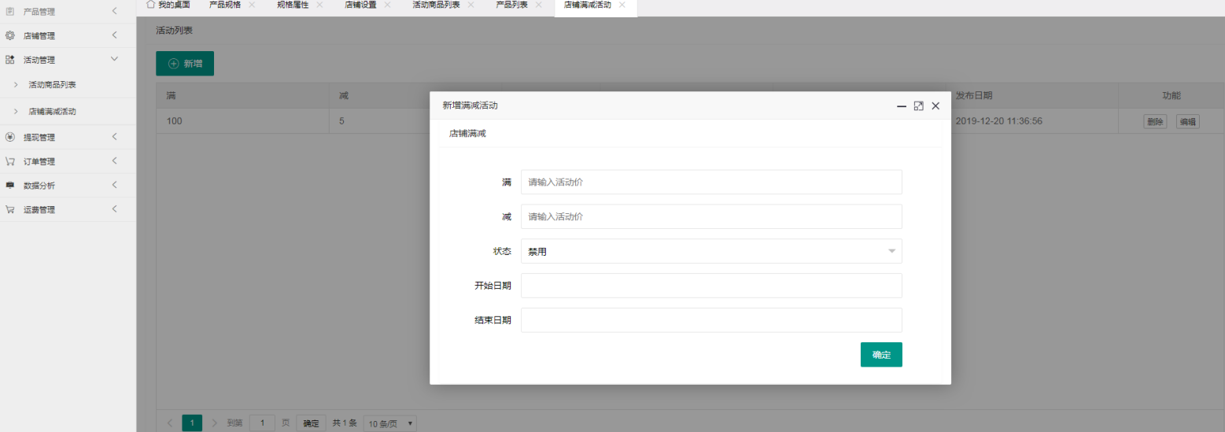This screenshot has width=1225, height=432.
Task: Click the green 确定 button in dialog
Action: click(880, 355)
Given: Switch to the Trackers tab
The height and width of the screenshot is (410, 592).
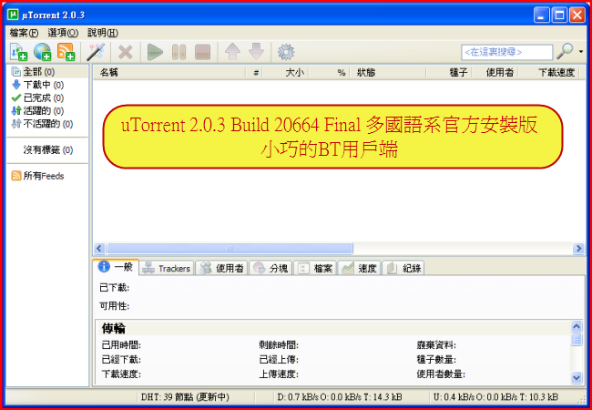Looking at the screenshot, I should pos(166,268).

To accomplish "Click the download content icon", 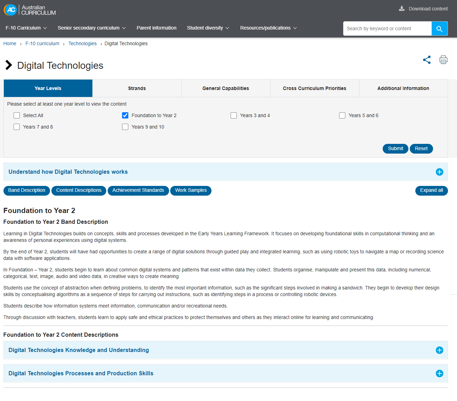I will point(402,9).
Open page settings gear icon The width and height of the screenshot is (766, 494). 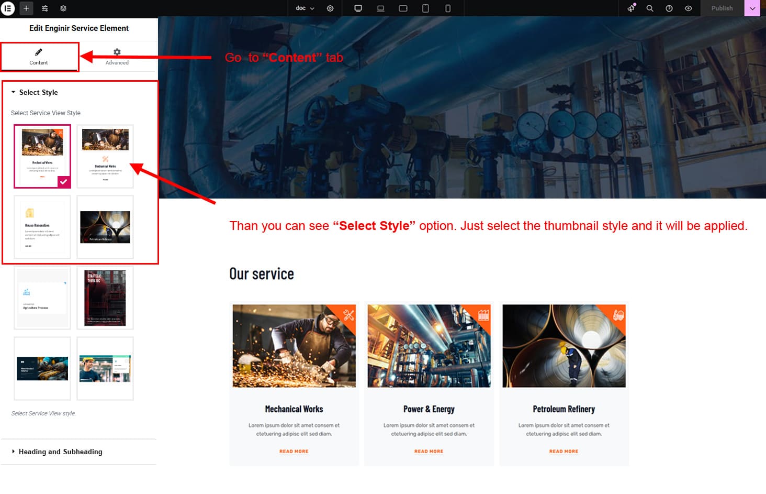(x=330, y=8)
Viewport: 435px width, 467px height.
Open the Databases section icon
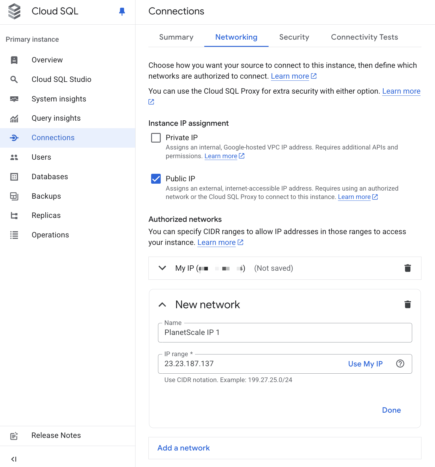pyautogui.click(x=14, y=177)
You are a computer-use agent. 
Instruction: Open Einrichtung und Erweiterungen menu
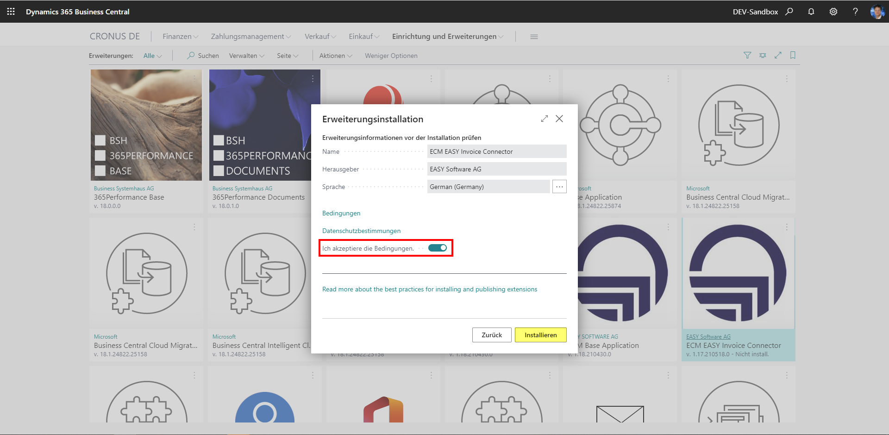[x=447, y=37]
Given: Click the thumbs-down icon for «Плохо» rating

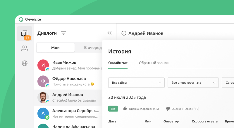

#### WHAT IS EXPECTED
Transcribe the records word for word, from the line containing "You are a computer-use agent." through the end of the records, and leave out the pictures.

#### FULL OUTPUT
You are a computer-use agent. 
Instruction: Open Einrichtung und Erweiterungen menu
[x=447, y=37]
Given: Click the thumbs-down icon for «Плохо» rating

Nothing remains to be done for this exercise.